WASHINGTON – The NAACP Legal Defense and Educational Fund joined the Leadership Conference on Civil and Human Rights, The Leadership Conference Education Fund and more than 23 civil rights, employment, and privacy organizations today in introducing principles to guide the development, use, auditing, and oversight of hiring assessment technologies. The groups urge policymakers, vendors, and employers to protect the civil rights of working people by ensuring new assessment tools that rely on algorithms and artificial intelligence do not further entrench decades of discrimination.
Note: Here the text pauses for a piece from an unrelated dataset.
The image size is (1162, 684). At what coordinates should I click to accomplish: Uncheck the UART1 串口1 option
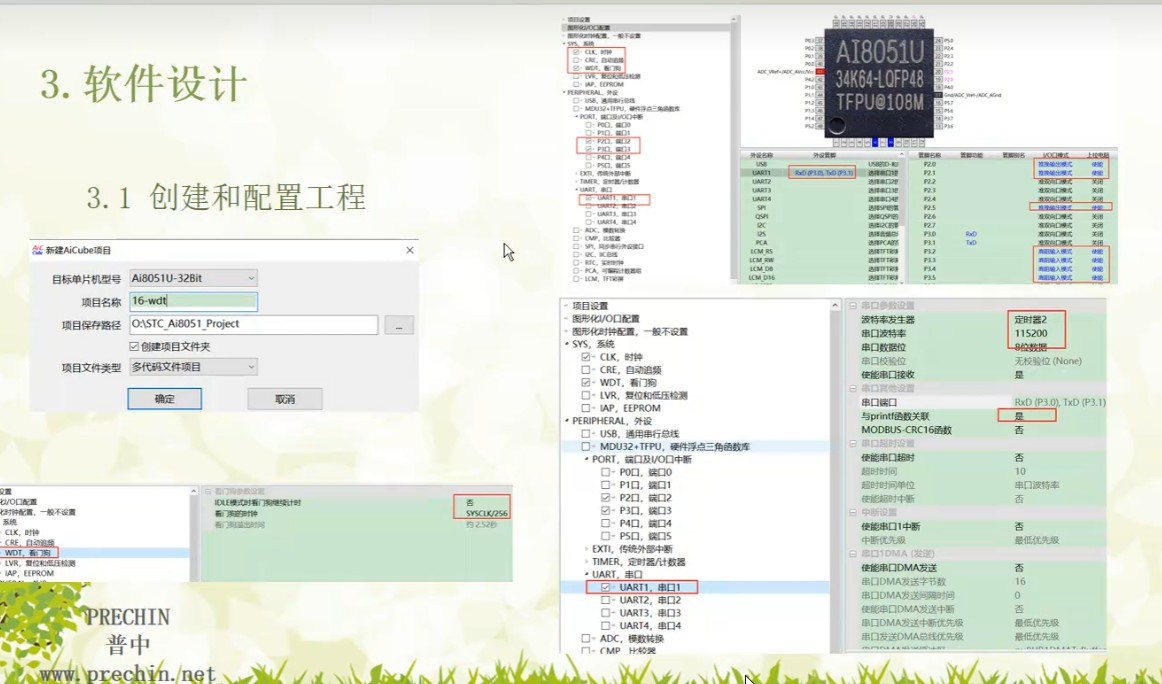coord(604,588)
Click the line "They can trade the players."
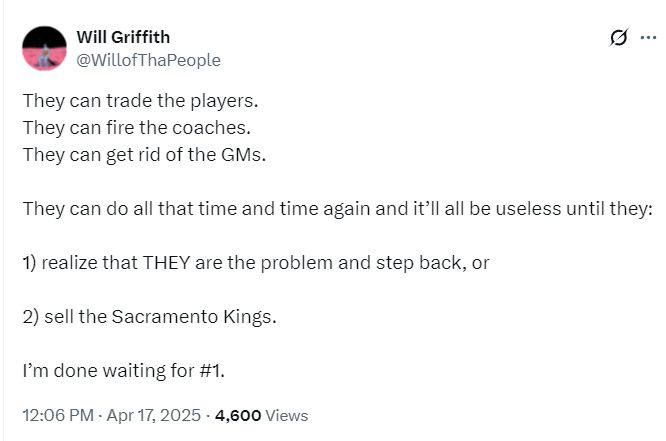The width and height of the screenshot is (666, 441). click(x=138, y=102)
Without guardrails in place, new assessments threaten to perpetuate unjust hiring practices based on race, ethnicity, sex, disability, age, and other factors.
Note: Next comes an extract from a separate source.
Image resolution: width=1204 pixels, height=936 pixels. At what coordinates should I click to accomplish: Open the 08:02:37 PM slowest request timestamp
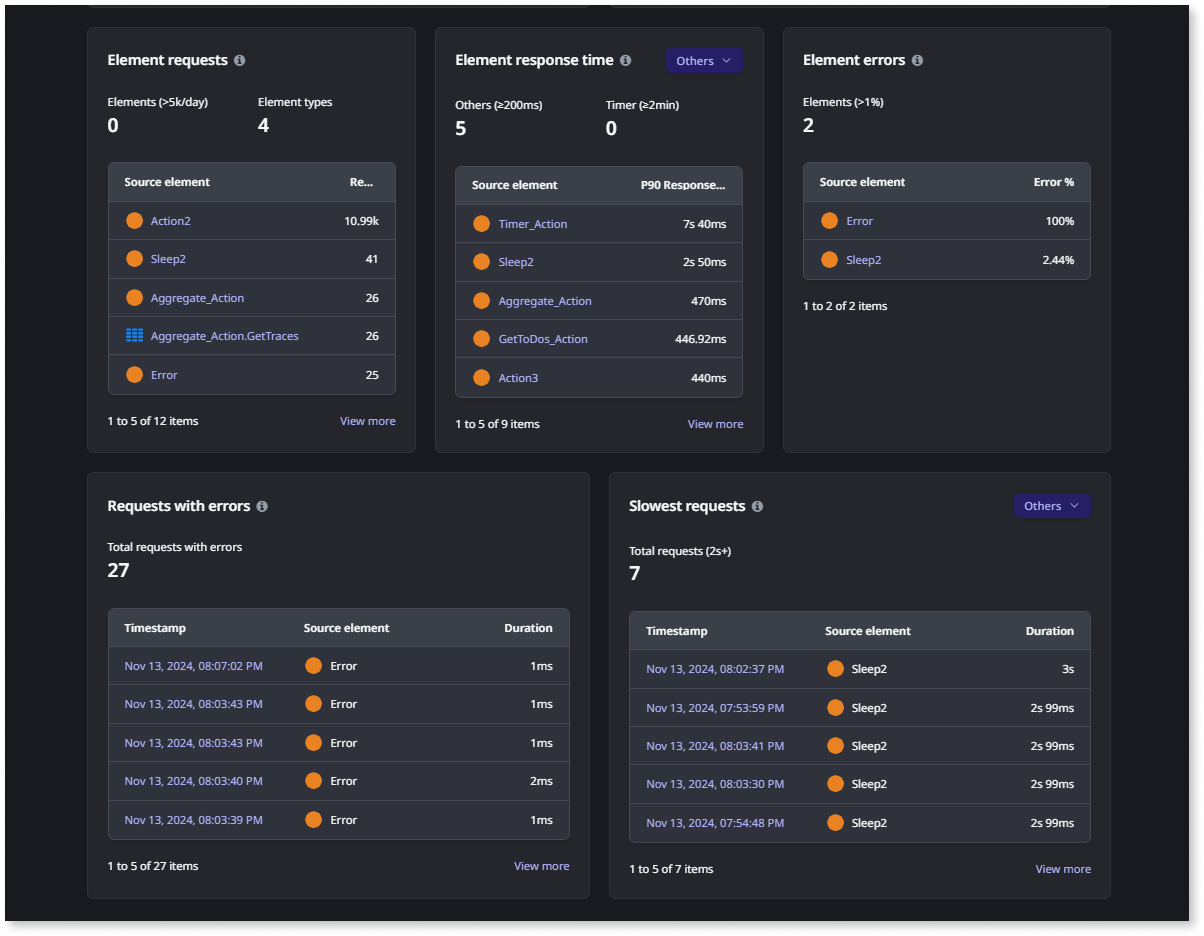pos(715,669)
“Artificial intelligence, by its very nature, risks replicating and deepening existing inequities when it relies on data from the current workforce that is not sufficiently representative because of historic discrimination. Hiring assessment technologies must advance equity, not erect artificial barriers to employment. This will require proactive interventions by employers, vendors, and policymakers,” the groups wrote.

The Civil Rights Principles for Hiring Assessment Technologies state that hiring assessments:

  • Should not discriminate
  • Should measure traits and skills that are important to job performance
  • Should be transparent to job applicants
  • Should be thoroughly and regularly audited
  • Should be subject to meaningful oversight by state and federal regulators

The groups note, “Employers already have significant obligations to administer nondiscriminatory hiring processes. Vendors and technology providers will need to play a more prominent role in helping ensure these obligations are met. Government must ensure robust enforcement of existing laws to promote these principles. And policymakers may need to develop new laws and guidance to ensure workers’ rights are protected.”

The signatories and principles are available here.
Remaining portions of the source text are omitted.